INSTRUCTIONS FOR THE TASK: The lines to copy are those holding the string "screenshot" in the entries below.

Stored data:
== Segment start ==
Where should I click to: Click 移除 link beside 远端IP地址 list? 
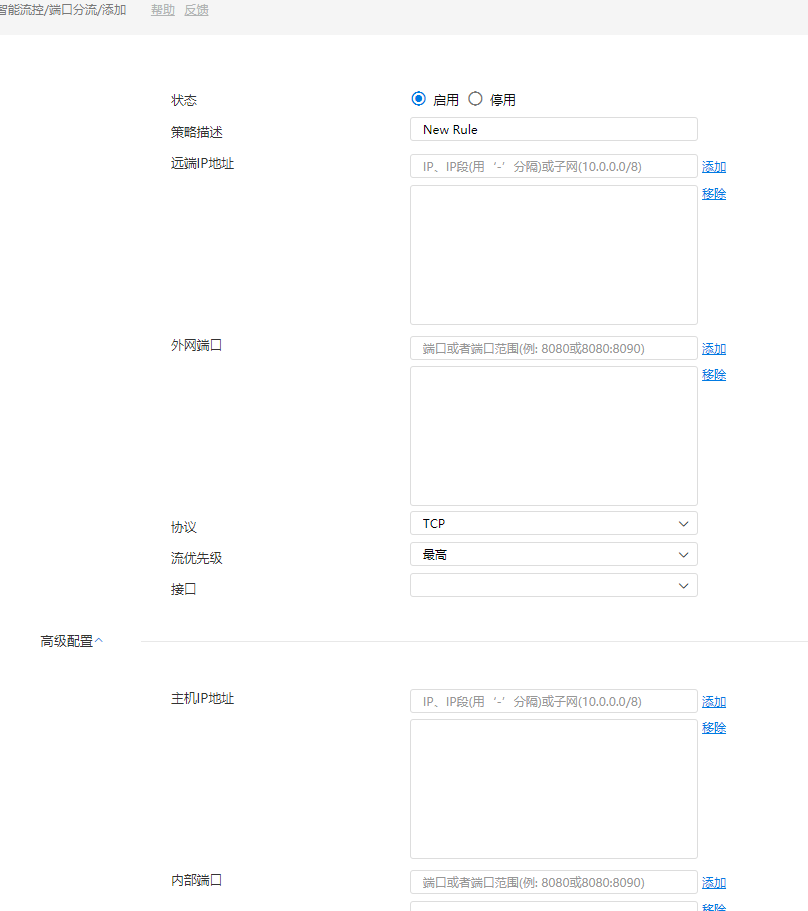(713, 194)
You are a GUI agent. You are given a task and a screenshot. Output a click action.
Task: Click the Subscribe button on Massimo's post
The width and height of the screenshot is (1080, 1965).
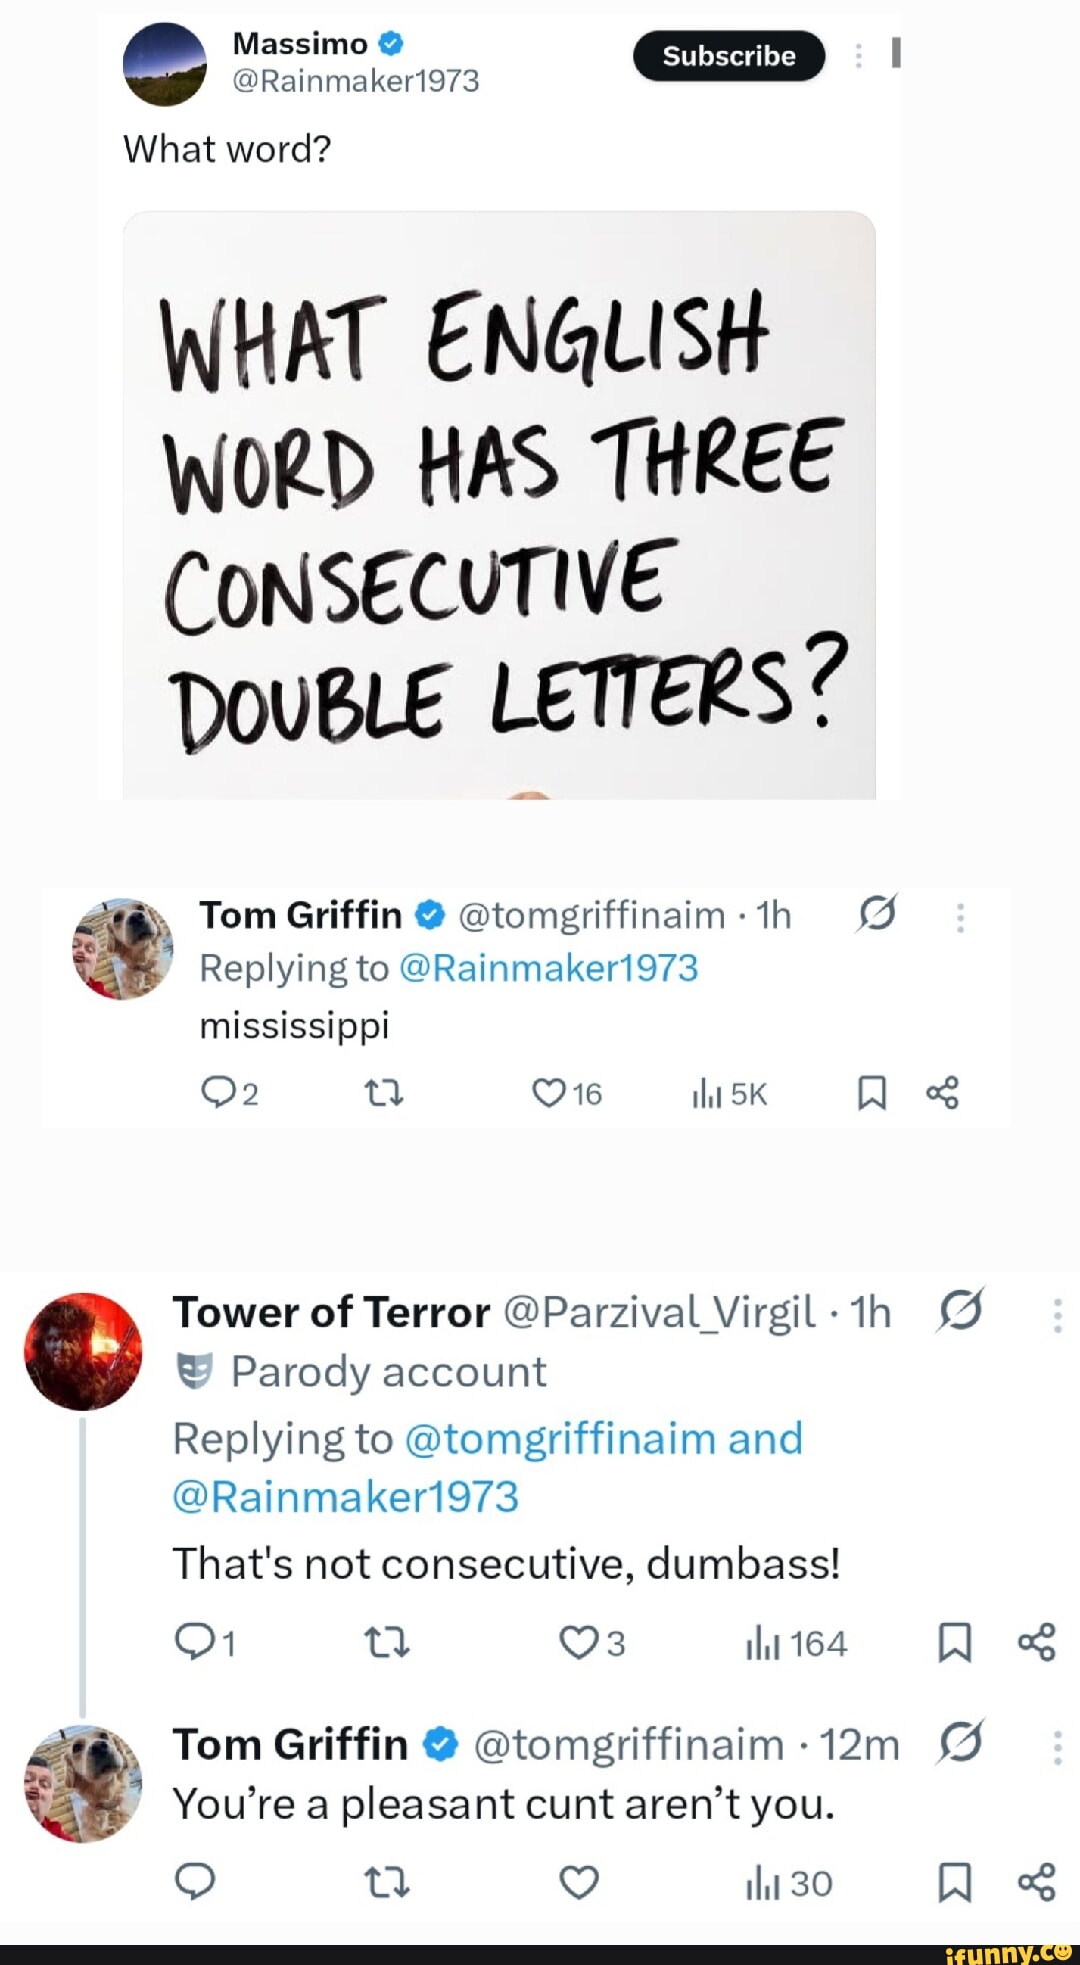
== Segment end ==
EXERCISE RESULT:
You are a GUI agent. You are given a task and a screenshot. Output a click action.
The width and height of the screenshot is (1080, 1965).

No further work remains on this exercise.